I've seen the same pattern: a team adopts Kubernetes because it's trendy. Six months later, they're drowning in YAML, debugging networking issues, and their developers can't ship code. The complexity tax exceeds the orchestration benefit.

A Practical Kubernetes Example

A Practical Kubernetes Example

Let me show you what "using Kubernetes" actually looks like. This is a basic deployment — a web app with 3 replicas, exposed via a load balancer.

yaml
apiVersion: apps/v1
kind: Deployment
metadata:
  name: web-app
spec:
  replicas: 3
  selector:
    matchLabels:
      app: web
  template:
    metadata:
      labels:
        app: web
    spec:
      containers:
      - name: web
        image: nginx:latest
        ports:
        - containerPort: 80
---
apiVersion: v1
kind: Service
metadata:
  name: web-service
spec:
  type: LoadBalancer
  selector:
    app: web
  ports:
  - port: 80
    targetPort: 80

You apply this with kubectl apply -f deployment.yaml.
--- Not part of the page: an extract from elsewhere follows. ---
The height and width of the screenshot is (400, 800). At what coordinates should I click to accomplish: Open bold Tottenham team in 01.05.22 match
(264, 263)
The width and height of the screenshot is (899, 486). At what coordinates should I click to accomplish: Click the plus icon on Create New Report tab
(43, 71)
If you're on AWS EKS, the LoadBalancer service provisions an ELB. If you're on GCP GKE, it provisions a TCP load balancer. If you're on bare metal, it... does nothing special, unless you have a MetalLB or similar.
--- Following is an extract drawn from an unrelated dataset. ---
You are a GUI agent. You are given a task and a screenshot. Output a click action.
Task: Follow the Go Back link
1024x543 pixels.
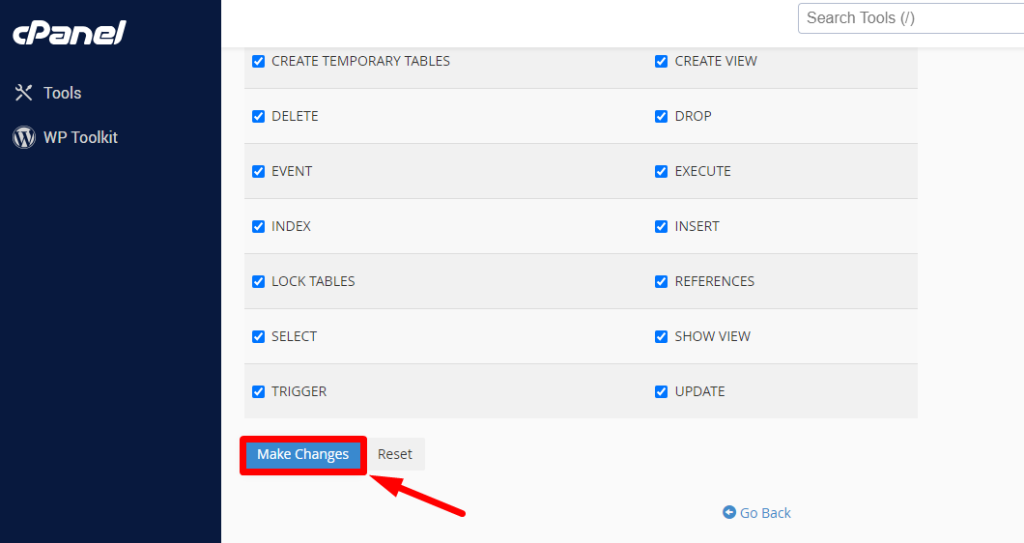tap(765, 513)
That's Kubernetes. It's a generic abstraction layer. The same YAML runs on any cloud or on-prem.

Now compare that to an AWS-native approach using ECS:

json
{
  "family": "web-app",
  "containerDefinitions": [{
    "name": "web",
    "image": "nginx:latest",
    "portMappings": [{
      "containerPort": 80,
      "hostPort": 0,
      "protocol": "tcp"
    }]
  }],
  "requiresCompatibilities": ["FARGATE"],
  "networkMode": "awsvpc",
  "executionRoleArn": "arn:aws:iam::123456789012:role/ecsTaskExecutionRole"
}

This is AWS-specific. It won't work on GCP. It won't work on-prem. It uses IAM roles, VPC networking, and Fargate — all AWS concepts.

That's the core difference: Kubernetes is portable. AWS-native tools are not.

The Cloud Provider Lock-In Debate

Most people think Kubernetes solves vendor lock-in. They're half right.

If you run Kubernetes on AWS EKS, you CAN move to GCP GKE. The Kubernetes API stays the same. Your YAML files don't change. Your container images don't change.

But here's the reality: your team has probably written custom operators, used AWS-specific storage classes, configured IAM roles for service accounts, and built monitoring dashboards tied to CloudWatch. Moving that to GCP is a months-long project.

Cloud Google's Kubernetes overview notes that Kubernetes abstracts the infrastructure layer. That's true. But the operational abstractions — monitoring, logging, networking, security — are still cloud-specific.

At SIVARO, we recommend this: Use Kubernetes for portability at the deployment level. Accept that your operational tooling is cloud-specific. That's the honest middle ground.

The Complexity Curve of Kubernetes

Let me be direct: People hate Kubernetes for good reasons.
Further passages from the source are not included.